* DATA EXCERPTS
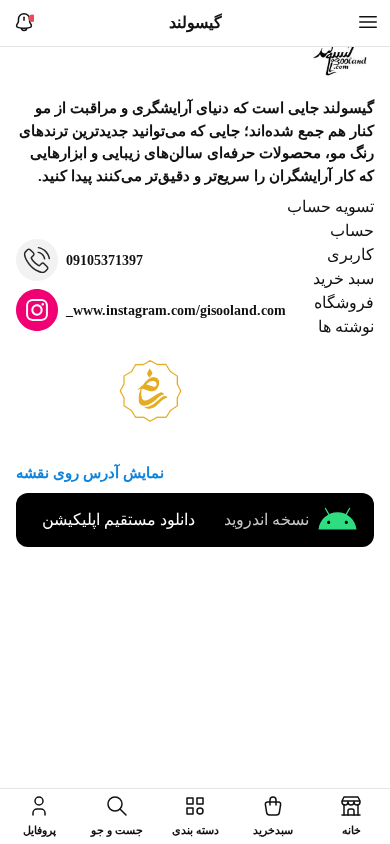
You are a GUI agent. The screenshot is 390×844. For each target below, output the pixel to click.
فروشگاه (344, 302)
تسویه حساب (330, 206)
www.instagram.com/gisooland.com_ (176, 310)
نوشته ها (346, 326)
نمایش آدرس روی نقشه (90, 473)
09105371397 (104, 260)
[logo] (342, 57)
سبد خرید (343, 278)
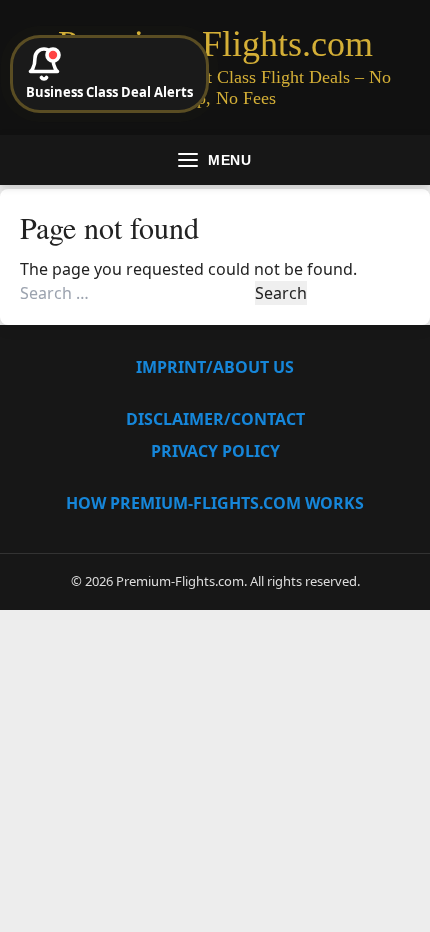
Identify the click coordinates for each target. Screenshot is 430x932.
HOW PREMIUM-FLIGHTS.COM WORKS (215, 503)
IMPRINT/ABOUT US (215, 367)
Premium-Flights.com (215, 44)
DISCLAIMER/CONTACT (215, 419)
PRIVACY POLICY (215, 451)
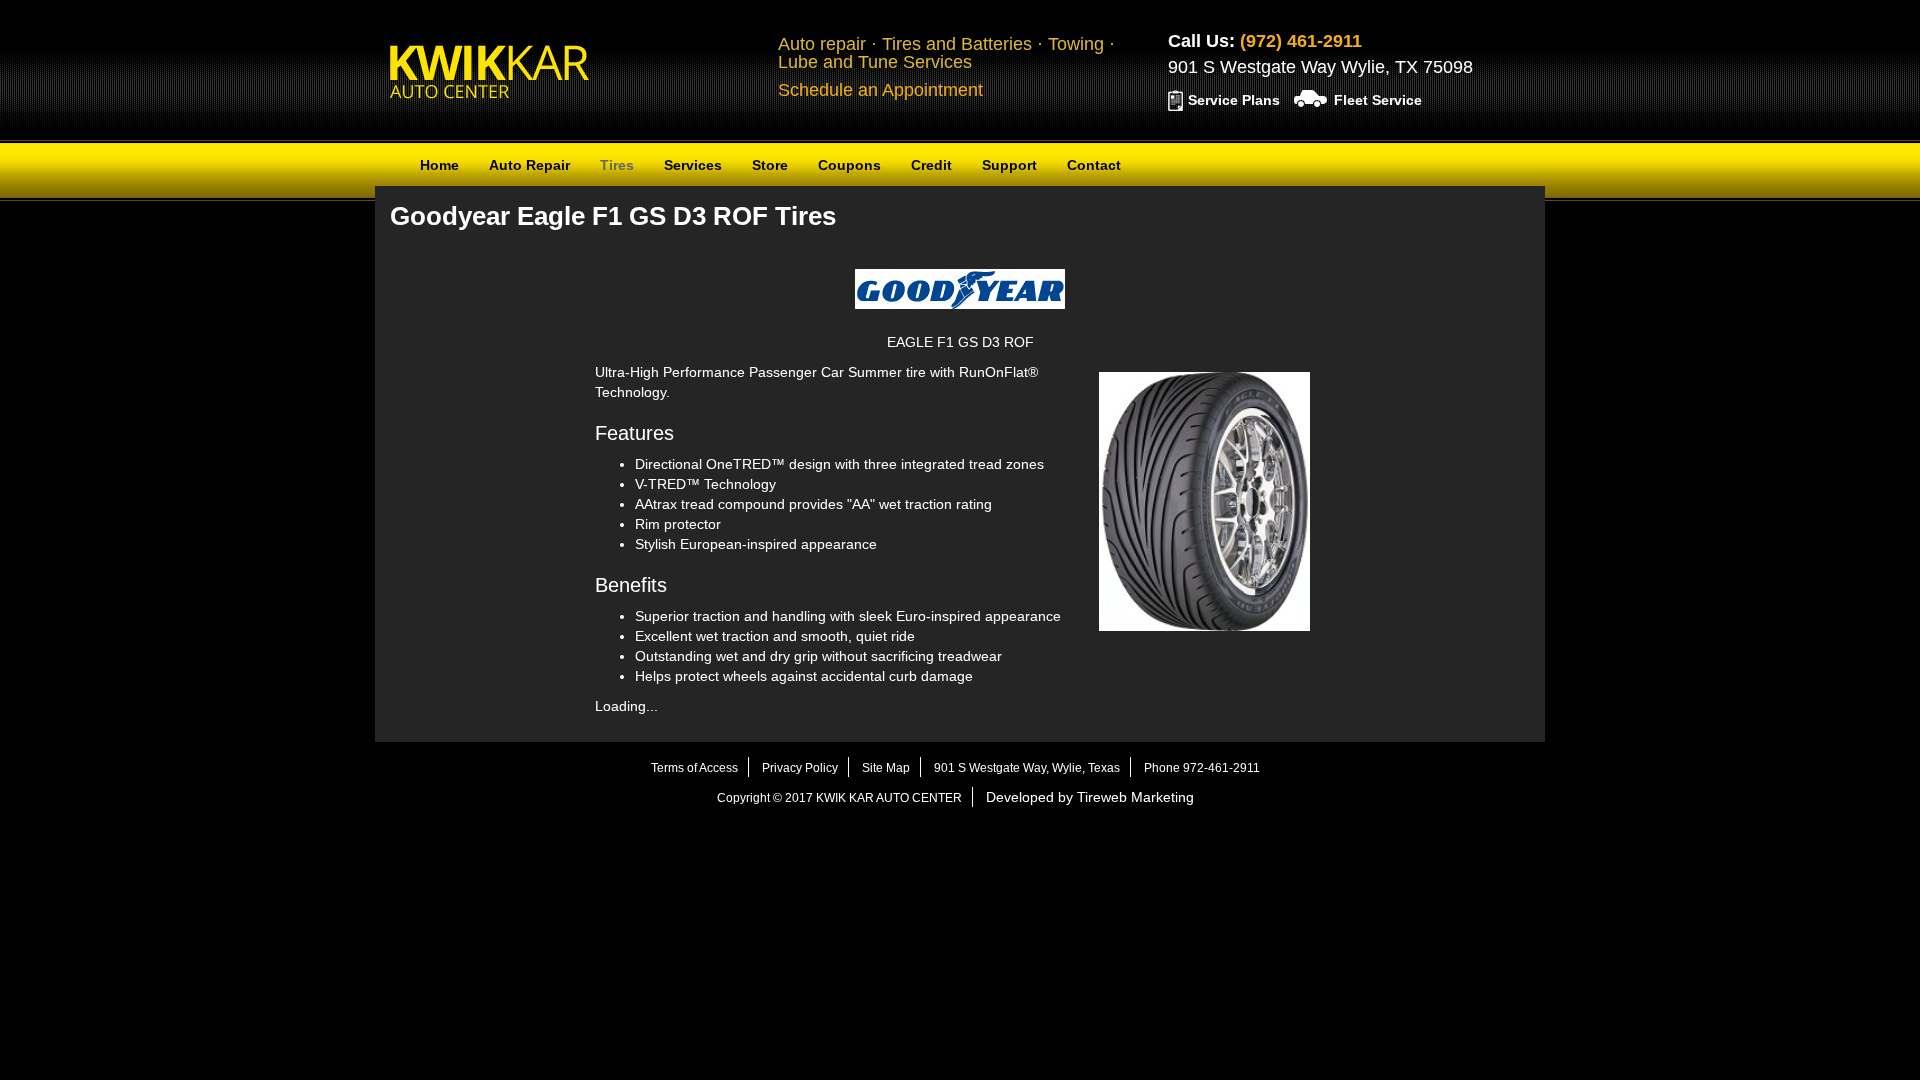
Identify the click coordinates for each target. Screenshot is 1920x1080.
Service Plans (1234, 100)
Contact (1094, 165)
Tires (617, 165)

* EXERCISE REQUIREMENTS
Answer with one number only: how many lines in the data contain the word "each"?

* TASK OUTPUT
3